For a database, it would be as if you could send a high level SQL query and an execution plan together.
Halide is very specific, but I could imagine a general-purpose language with a Python-like high level representation for code behavior, with the option to specify a lower-level implementation with a lot of performance annotations.
Great article. One real case I encountered that I find thought provoking, is where a bunch of test failures were bucketed into the same bucket because link-time code-generation had noticed that a bunch of C++ getter functions had the same output code and combined them all. So stack traces became confusing because the address-to-symbol mapping was more complicated than the logic we had in place was prepared for.
i.e. optimization had violated a rule we were implicitly relying on (that each non-inlined function should start at a distinct address, so that address-to-symbol mapping could be done easily). But that’s not an explicit guarantee and optimizers don’t seem to think about it much. (Well for inlining it seems to have had some thought, still sucks, but anyway this case doesn’t fit the pattern of inlining).
I find it hard to say anyone is dead wrong in this case… but I would turn off that LTCG optimization any time I could, except where proven necessary.
I think this is misplacing the need for a rethink. Compilers are amazing at optimizing small programs. What they are less amazing at is optimizing large programs.
The query planner for SQL databases is a good example of this. For small queries, the odds of the planner making a bad choice is rather low. Large queries, on the other hand, are comparatively easy to lead down a bad path. This is why the "no sql" family of databases see more predictable results for a lot of uses. If you can't do complicated queries, then you don't have that peril to worry about.
Worth trying if you have the programs to play with. Run it with and without -O3 and see how the compiler does for you.
> This is why the "no sql" family of databases see more predictable results for a lot of uses. If you can't do complicated queries, then you don't have that peril to worry about.
Can't you also just, well, not use complicated SQL queries?
Certainly, and that is my point? Throwing out query planners feels like the wrong thing to consider. Instead, focus on keeping the things being planned smaller.
I'm not sure if this is the right way to look at it? Do you really care if some optimization was performed or not or do you only care about the performance characteristics of the resulting program? Maybe a more sensible solution would be to have better tests for performance regressions.
Still not an easy task (performance is often highly dependent on the input and regressions can hide in very specific cases) but makes more sense to me than writing high level code and then worrying about the details of how the compier translated that high level code.
One of reasons SQL is declarative is that queries run concurrently yet give the illusion of working in isolation. And unlike the concurrency of independent processes, which is mostly mechanical, this one involves detailed coordination because database queries work on the same data. With these constraints it may be not that easy to come up with an imperative model that is as simple as the current declarative one.
No. Language designers need to think about what their language promises and when some users have differing needs, they may need to fulfill those needs.
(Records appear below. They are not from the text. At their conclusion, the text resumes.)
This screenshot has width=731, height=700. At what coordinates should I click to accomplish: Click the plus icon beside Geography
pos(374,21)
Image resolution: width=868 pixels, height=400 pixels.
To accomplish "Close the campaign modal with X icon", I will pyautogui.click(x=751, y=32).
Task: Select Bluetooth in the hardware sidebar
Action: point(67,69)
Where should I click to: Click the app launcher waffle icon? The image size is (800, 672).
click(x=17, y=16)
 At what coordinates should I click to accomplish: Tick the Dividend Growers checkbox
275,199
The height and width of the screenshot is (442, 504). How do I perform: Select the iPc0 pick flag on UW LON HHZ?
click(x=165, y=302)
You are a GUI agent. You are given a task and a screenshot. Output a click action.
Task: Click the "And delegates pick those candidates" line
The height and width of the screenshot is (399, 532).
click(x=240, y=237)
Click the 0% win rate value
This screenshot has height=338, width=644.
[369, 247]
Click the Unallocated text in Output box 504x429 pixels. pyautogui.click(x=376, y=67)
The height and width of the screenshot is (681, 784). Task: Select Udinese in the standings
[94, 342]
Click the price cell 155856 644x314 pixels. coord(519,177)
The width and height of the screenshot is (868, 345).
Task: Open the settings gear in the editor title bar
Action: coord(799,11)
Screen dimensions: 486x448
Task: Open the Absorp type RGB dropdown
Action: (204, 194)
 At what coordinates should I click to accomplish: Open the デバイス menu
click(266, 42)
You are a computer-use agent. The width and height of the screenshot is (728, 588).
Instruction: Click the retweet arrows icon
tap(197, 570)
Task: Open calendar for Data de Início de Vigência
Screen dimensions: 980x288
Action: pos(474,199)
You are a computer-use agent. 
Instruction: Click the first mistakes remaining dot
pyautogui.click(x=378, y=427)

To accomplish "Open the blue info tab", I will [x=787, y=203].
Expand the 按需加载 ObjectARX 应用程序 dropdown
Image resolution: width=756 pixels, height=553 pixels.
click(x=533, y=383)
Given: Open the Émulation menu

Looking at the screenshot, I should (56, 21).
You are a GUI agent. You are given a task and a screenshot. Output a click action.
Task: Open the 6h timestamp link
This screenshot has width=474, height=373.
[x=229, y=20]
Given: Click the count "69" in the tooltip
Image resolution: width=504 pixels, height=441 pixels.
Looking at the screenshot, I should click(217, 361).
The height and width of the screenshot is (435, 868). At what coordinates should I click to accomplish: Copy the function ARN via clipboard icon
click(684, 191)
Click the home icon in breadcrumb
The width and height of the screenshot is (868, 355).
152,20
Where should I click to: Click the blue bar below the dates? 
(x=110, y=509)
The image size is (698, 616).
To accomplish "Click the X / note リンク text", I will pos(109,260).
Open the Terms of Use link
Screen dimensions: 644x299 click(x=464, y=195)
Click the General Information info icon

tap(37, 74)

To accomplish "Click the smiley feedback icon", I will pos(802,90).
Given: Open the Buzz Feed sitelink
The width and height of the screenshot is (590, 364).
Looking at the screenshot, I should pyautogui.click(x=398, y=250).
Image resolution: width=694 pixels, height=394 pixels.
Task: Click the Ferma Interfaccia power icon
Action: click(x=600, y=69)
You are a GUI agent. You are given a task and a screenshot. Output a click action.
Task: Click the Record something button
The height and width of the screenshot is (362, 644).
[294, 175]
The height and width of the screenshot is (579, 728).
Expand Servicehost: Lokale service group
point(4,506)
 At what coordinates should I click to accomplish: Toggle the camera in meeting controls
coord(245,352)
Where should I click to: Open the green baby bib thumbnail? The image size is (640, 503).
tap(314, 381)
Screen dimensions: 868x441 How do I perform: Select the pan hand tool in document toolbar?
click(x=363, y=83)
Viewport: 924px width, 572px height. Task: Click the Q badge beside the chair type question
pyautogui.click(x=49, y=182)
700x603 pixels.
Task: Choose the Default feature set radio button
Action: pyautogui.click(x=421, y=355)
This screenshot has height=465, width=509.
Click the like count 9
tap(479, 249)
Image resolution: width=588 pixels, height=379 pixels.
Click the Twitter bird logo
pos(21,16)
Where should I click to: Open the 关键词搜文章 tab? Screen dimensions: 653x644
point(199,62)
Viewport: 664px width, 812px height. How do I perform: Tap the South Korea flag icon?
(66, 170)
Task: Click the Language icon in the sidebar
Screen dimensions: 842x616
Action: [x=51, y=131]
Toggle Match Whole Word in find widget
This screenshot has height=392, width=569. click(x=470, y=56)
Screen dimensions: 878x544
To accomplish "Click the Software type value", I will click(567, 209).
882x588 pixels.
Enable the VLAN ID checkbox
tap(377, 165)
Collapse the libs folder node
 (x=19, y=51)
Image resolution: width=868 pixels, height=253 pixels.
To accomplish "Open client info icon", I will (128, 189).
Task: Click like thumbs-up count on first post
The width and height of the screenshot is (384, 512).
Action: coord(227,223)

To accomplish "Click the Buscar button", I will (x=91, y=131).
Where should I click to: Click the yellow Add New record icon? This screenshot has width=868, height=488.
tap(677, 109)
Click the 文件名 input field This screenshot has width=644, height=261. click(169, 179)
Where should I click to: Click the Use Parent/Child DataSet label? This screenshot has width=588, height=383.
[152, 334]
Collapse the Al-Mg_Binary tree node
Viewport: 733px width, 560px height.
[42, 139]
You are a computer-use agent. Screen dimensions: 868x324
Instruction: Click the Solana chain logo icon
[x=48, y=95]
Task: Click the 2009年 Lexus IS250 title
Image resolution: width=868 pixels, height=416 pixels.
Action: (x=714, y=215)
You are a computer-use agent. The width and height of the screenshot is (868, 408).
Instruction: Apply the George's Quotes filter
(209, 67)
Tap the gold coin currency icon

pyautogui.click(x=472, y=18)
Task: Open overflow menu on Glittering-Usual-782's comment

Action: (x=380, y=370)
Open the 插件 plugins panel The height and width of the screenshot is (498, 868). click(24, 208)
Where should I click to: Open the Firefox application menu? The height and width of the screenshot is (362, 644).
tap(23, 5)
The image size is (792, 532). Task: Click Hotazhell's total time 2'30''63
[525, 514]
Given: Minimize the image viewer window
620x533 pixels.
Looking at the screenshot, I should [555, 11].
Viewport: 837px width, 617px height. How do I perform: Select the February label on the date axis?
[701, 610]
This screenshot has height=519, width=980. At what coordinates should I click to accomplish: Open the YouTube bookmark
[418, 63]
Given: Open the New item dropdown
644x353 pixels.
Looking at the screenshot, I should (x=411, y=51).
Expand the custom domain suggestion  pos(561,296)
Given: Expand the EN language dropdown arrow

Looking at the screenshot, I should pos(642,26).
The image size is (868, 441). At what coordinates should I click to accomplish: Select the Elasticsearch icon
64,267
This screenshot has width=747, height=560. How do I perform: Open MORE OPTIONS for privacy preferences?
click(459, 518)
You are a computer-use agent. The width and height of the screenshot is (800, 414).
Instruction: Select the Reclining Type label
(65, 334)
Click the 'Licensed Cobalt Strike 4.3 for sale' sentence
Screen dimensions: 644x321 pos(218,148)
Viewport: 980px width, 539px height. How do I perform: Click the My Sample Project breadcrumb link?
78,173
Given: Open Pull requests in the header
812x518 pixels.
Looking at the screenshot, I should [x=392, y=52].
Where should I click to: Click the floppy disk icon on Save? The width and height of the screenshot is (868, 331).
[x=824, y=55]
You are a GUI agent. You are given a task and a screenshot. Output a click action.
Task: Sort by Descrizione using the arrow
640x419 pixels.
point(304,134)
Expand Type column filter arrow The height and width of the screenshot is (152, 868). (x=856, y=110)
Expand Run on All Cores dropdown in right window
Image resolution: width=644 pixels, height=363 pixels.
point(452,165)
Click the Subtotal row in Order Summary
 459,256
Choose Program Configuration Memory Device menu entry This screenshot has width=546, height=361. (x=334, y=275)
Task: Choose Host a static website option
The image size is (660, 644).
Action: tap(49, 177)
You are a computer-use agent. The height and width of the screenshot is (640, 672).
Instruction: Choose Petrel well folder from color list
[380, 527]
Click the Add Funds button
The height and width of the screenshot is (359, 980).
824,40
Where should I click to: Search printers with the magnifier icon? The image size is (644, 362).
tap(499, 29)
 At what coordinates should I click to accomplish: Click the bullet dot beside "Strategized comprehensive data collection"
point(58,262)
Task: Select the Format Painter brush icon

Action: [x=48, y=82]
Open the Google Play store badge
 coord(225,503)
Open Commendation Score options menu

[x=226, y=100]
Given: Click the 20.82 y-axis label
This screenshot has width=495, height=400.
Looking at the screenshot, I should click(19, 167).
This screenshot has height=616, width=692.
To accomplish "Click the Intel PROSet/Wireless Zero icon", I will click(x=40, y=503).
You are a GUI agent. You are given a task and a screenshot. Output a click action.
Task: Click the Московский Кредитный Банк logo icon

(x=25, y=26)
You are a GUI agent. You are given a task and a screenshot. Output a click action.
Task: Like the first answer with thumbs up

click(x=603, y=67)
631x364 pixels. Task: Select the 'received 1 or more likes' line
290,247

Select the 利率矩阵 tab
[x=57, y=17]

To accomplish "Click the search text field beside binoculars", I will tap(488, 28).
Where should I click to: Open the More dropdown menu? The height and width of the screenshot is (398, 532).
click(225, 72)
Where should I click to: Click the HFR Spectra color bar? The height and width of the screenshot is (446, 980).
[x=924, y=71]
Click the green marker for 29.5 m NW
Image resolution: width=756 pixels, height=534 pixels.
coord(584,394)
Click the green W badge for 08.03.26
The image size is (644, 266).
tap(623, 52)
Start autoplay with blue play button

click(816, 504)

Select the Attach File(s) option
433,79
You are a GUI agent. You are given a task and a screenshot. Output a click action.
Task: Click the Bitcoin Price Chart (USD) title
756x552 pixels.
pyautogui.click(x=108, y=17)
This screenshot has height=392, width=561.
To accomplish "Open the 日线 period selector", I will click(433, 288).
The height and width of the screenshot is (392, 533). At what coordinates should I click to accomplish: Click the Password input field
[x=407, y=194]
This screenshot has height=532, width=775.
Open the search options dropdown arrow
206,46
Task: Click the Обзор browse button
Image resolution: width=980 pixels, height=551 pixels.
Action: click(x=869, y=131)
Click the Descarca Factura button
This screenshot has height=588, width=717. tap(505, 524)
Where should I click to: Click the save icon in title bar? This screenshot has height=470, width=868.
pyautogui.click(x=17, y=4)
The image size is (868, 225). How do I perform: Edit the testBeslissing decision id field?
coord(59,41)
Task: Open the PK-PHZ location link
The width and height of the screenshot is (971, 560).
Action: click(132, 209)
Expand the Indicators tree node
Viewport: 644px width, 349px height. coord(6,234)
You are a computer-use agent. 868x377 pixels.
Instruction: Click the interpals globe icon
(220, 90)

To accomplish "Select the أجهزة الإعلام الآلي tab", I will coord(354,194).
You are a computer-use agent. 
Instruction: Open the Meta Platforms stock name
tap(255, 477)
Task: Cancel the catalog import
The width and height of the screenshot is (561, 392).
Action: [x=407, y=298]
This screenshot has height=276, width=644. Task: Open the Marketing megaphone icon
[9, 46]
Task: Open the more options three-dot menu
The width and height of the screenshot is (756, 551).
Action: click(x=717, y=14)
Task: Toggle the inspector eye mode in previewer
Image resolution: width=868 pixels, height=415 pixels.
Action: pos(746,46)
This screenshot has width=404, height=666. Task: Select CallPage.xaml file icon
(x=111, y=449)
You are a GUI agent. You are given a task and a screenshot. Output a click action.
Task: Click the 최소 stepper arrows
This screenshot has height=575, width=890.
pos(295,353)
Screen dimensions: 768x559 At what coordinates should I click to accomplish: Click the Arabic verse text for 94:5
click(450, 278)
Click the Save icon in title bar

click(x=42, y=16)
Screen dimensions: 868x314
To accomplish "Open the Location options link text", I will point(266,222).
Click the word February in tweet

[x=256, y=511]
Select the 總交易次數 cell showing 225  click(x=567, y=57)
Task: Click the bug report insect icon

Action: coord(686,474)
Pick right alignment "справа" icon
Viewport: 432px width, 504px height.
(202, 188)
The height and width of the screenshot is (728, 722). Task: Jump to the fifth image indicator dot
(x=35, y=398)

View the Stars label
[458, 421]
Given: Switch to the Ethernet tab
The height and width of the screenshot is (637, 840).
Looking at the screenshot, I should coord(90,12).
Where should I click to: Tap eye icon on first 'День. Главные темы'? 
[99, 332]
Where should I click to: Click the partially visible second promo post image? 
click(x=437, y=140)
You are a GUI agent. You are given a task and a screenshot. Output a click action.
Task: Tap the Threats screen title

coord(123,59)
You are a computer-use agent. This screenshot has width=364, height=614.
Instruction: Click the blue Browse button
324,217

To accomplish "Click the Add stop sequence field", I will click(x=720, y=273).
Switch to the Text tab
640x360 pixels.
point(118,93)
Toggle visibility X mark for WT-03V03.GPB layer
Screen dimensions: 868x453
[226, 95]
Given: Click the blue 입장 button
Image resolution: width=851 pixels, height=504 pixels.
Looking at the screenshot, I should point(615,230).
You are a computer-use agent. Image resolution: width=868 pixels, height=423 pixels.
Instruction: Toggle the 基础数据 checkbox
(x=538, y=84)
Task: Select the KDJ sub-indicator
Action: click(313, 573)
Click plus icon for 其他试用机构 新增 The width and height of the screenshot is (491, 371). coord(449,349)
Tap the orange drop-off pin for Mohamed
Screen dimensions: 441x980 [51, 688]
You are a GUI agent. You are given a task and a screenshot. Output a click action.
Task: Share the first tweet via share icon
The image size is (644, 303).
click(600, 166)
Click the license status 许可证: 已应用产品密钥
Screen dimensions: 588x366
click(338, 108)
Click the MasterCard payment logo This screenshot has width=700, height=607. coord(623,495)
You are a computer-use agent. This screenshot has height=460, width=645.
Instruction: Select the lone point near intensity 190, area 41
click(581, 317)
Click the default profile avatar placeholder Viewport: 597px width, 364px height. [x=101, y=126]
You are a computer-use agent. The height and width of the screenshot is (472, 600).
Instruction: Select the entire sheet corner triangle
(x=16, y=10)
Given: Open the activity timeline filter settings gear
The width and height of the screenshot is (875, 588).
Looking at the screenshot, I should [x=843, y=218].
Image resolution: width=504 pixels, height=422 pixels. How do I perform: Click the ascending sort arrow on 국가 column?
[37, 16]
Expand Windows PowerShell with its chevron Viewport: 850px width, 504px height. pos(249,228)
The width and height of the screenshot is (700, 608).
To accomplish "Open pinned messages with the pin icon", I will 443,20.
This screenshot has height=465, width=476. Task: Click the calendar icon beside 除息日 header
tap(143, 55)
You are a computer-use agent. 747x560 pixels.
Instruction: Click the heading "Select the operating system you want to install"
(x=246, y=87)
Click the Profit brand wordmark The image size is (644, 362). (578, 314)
> Have a good mental model of what the optimizer can and cannot do.
Most DB query planner designers and implementers have little imagination, and their mental model of what optimizers can and cannot do is, well, extremely narrow-minded. There is huge unexplored space of what query planning can be (at least for analytic queries, and we think in columnar terms) - if we just stop insisting on thinking of DBMS operations as black boxes.
Arguing against query planning by pointing at a quote about databases is wild. Automatic query planning is ubiquitous and hugely succesfull in databases.
I'm surprised that the "query planner" doesn't have a way to eject an opaque object that is the "assembly language of the query" that you can run that it is not allowed to change.
Sure. It's definitely a tradeoff which definitely hurts on rare occasion. I agree that the lack of fallback in most databases is a bit strange. Altogether though the productivity benefits have proven larger than the drawbacks of not defaulting to a query planner.
I've added a clarification in the post to make my position explicit:
> This is not to imply that we should get rid of SQL or get rid of query planning entirely. Rather, more explicit planning would be an additional tool in database user’s toolbelt.
I'm not sure if there was some specific part of the blog post that made you think I'm against automatic query planning altogether; if there was, please share that so that I can tweak the wording to remove that implication.
> I'm not sure if there was some specific part of the blog post that made you think I'm against automatic query planning altogether; if there was, please share that so that I can tweak the wording to remove that implication.
The quote from another article (which I didn't read) starting with "I dislike query planners".
"Against ... altogether" is mildly stronger than I took away from this, more like "generally of the opinion that the tradeoff nearly everyone is making with sql isn't worth it".
Judging by the lack of upvotes other people didn't react as strongly to this quote as I did, so take it as you will.
Frankly, the problem is that (generally, across languages various compiler hints) @inline sometimes fails to inline. At this point I’ve given up on ever having an @inline that reliably inlines, and I would very happily settle for an @assert_inline that doesn’t change the generated assembly at all but reliably crashes out if the function isn’t inline.
Julia is by far the worst language about this. It would be vastly more usable with the addition of @assert_type_stable, @assert_doesn’t_allocate, and @assert_doesn’t_error macros.
On the Julia front, I believe the evolving effect system may help a little bit with obtaining/surfacing that information. JET.jl should be able to solve the type stability (inference) one from a whole-of-program perspective. We have `@inferred` for unit tests. The macros would be a cool addition - I wonder if they would get overused though?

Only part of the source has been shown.